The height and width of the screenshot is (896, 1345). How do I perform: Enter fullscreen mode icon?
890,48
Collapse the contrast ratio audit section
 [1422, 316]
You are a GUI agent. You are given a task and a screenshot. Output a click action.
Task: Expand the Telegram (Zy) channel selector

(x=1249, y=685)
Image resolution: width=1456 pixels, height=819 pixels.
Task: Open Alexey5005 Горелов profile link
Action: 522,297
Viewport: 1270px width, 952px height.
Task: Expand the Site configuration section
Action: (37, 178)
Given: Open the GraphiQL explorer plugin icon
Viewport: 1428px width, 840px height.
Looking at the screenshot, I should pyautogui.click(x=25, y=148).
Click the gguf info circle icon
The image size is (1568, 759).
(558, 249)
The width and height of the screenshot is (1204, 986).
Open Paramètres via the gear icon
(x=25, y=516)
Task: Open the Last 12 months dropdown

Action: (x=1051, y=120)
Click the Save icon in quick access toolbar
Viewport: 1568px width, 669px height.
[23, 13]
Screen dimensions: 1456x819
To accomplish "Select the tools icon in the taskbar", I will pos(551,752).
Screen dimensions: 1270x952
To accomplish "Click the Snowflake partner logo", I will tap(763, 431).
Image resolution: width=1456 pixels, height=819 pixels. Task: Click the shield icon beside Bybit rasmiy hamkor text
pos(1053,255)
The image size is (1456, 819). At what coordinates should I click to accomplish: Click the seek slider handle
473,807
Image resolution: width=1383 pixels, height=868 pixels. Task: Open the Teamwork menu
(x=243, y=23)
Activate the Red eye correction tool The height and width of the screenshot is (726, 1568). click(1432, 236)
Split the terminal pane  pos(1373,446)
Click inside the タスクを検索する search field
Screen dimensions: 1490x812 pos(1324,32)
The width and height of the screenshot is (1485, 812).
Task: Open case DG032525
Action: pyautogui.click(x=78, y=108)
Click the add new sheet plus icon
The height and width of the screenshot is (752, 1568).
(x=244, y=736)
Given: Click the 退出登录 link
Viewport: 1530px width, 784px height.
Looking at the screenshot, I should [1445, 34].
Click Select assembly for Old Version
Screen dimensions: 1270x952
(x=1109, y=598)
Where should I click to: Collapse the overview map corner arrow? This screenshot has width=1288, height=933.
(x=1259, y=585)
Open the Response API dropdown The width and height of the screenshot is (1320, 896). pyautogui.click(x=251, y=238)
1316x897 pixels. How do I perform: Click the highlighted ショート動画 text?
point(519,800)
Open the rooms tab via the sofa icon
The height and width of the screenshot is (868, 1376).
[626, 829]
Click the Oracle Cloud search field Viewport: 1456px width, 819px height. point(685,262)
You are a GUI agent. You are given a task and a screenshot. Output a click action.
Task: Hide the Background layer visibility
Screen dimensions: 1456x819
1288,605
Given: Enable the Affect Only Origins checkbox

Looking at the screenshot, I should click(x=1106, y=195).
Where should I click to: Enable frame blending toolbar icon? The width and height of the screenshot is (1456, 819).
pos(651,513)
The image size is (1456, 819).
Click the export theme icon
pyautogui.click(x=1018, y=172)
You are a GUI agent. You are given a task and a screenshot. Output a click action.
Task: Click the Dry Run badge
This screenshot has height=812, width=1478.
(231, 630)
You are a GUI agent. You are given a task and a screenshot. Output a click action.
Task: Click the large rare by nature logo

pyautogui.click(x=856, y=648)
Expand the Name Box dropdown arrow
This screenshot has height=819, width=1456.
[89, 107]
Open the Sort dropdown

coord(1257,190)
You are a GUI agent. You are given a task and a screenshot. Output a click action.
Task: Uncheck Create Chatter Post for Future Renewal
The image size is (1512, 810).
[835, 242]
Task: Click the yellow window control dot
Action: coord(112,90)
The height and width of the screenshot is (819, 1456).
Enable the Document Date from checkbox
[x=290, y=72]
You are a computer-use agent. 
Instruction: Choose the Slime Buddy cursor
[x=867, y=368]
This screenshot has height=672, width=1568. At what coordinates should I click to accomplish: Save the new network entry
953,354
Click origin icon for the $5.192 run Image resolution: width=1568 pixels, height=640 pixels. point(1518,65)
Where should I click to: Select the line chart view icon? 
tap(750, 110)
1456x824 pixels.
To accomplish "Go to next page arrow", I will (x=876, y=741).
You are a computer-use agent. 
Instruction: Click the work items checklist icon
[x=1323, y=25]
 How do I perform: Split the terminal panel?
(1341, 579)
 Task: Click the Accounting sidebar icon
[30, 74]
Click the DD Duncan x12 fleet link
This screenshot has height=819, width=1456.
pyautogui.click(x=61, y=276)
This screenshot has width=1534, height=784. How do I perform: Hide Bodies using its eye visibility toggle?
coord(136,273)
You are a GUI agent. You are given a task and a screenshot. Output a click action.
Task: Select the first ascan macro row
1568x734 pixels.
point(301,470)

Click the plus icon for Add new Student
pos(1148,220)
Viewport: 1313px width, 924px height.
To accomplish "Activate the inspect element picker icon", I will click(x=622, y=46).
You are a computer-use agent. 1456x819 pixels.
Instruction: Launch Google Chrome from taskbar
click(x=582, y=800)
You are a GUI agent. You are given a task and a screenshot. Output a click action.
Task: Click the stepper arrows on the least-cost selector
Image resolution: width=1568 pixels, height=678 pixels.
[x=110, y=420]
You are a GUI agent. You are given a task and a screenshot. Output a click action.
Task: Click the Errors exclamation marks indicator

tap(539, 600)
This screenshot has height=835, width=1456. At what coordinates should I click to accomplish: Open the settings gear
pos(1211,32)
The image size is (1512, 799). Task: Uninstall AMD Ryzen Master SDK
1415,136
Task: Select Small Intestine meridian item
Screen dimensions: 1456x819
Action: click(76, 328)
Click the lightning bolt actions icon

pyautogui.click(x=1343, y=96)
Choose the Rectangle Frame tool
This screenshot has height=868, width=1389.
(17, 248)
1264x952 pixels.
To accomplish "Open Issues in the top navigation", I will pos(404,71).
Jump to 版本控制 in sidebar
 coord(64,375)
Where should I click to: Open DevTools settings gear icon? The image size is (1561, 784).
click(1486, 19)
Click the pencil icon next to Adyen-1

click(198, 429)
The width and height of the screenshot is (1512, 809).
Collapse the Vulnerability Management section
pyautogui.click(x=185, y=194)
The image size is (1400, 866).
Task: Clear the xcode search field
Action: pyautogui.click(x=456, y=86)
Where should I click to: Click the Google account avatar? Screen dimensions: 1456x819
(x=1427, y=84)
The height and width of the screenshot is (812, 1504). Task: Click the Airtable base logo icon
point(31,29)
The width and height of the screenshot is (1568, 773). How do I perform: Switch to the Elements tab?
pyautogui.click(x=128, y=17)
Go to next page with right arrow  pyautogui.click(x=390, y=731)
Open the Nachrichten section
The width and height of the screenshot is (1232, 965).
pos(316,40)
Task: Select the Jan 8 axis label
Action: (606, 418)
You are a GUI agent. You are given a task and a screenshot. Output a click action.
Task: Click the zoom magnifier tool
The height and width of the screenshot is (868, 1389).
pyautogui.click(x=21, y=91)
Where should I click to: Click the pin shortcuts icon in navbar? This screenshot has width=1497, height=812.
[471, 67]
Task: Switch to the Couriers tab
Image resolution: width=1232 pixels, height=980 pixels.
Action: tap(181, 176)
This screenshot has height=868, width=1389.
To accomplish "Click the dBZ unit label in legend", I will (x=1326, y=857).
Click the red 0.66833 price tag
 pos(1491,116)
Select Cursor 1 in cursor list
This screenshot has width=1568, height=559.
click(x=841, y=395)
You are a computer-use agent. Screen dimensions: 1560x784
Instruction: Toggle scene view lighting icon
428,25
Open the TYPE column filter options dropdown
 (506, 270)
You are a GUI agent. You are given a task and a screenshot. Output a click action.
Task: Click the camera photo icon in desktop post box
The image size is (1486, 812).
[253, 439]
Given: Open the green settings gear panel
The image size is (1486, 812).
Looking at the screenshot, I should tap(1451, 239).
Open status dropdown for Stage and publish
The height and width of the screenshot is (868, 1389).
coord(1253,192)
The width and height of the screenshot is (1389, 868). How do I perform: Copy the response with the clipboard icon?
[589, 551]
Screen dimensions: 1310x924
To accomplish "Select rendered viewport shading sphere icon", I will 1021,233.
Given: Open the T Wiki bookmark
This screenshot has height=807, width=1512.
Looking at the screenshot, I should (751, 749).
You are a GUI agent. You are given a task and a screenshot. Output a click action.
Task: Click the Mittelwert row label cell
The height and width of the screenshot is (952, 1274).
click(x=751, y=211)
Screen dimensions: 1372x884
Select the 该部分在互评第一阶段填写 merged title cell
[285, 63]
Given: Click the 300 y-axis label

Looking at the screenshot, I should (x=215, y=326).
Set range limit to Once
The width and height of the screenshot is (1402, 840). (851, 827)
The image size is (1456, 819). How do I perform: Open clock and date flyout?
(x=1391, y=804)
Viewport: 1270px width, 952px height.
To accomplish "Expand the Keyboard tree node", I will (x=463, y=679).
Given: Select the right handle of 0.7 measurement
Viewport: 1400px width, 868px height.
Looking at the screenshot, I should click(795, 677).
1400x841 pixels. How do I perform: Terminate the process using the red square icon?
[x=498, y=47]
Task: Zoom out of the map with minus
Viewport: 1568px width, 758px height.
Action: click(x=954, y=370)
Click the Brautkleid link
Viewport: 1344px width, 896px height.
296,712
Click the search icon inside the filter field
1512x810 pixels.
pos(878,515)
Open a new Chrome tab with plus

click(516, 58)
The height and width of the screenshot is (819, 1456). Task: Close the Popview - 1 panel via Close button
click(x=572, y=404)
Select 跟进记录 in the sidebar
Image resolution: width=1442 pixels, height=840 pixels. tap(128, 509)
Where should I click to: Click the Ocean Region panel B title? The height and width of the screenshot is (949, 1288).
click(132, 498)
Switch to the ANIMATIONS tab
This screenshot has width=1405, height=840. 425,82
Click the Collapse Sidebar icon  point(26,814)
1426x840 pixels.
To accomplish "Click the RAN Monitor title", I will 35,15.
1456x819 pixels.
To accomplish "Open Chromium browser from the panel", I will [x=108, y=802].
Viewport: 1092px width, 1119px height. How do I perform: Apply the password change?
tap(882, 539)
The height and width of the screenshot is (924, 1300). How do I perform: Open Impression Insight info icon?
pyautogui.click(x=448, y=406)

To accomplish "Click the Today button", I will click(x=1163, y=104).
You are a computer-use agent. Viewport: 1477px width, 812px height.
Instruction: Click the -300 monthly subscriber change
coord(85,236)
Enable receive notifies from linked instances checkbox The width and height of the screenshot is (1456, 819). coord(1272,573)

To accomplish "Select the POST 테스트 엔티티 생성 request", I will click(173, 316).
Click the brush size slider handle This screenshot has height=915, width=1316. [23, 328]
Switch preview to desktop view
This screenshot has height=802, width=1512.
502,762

▶ _What needs to be done_
Within the data above, the lines from the one with "Viewport: 1400px width, 868px height." to the one with "Click the Brautkleid link" must be repeated exactly; no other line belongs in the answer.

▶ _Your solution_
Viewport: 1400px width, 868px height.
Looking at the screenshot, I should click(795, 677).
1400x841 pixels. How do I perform: Terminate the process using the red square icon?
[x=498, y=47]
Task: Zoom out of the map with minus
Viewport: 1568px width, 758px height.
Action: click(x=954, y=370)
Click the Brautkleid link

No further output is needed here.